- [WHAT THE TASK REQUIRES]
Pictures do not belong in the copy. Return all of the entries exactly.

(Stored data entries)
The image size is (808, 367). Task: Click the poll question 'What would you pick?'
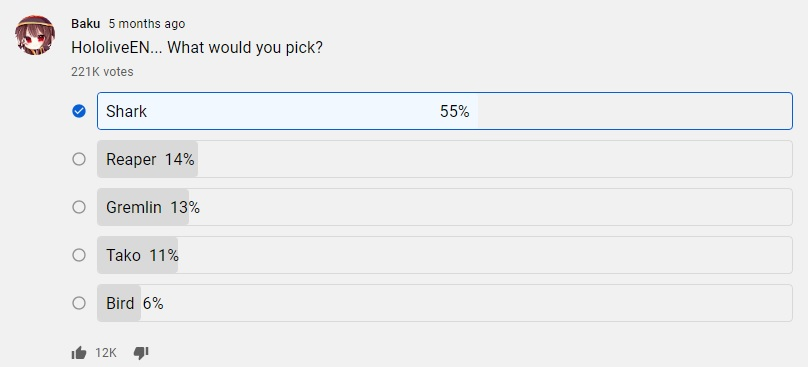pyautogui.click(x=245, y=48)
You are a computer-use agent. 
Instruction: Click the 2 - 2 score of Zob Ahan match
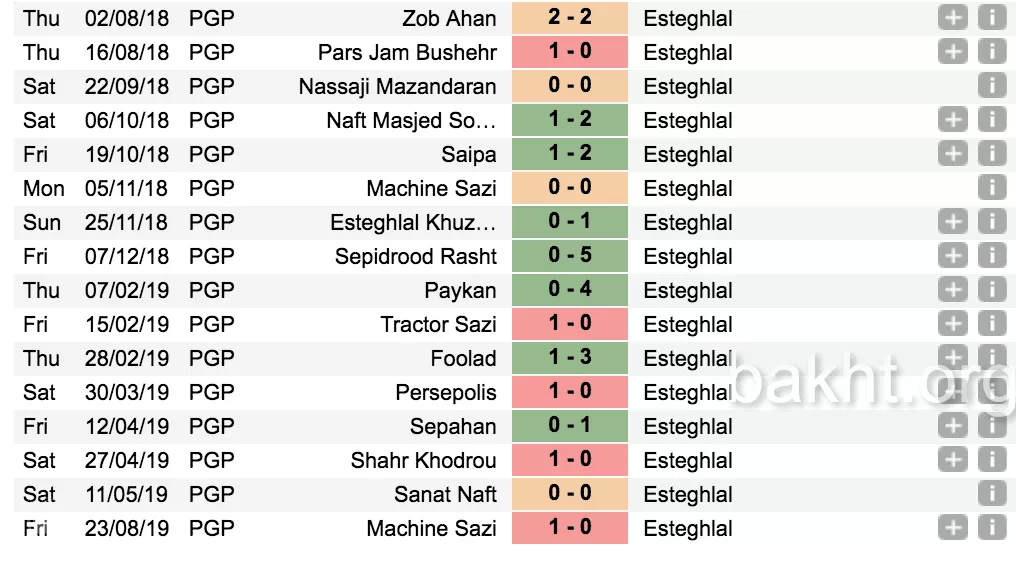[570, 18]
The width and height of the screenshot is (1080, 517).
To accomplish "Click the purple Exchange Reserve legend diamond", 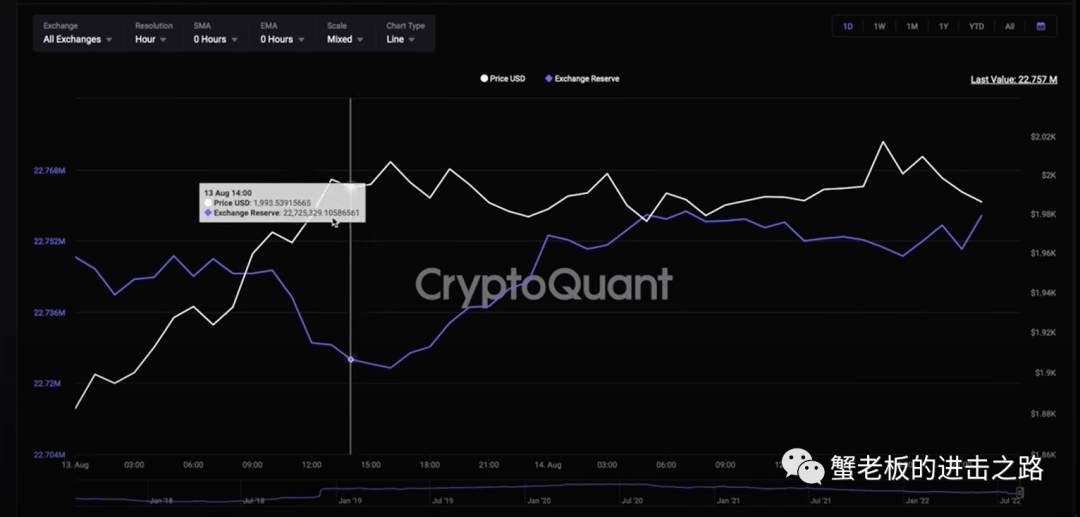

- [ANSWER FOR THIS EXERCISE]
The image size is (808, 367). Task: Click the poll question 'What would you pick?'
pyautogui.click(x=245, y=48)
You are a computer-use agent. 
Instruction: Click the 2 - 2 score of Zob Ahan match
[570, 18]
The width and height of the screenshot is (1080, 517).
To accomplish "Click the purple Exchange Reserve legend diamond", 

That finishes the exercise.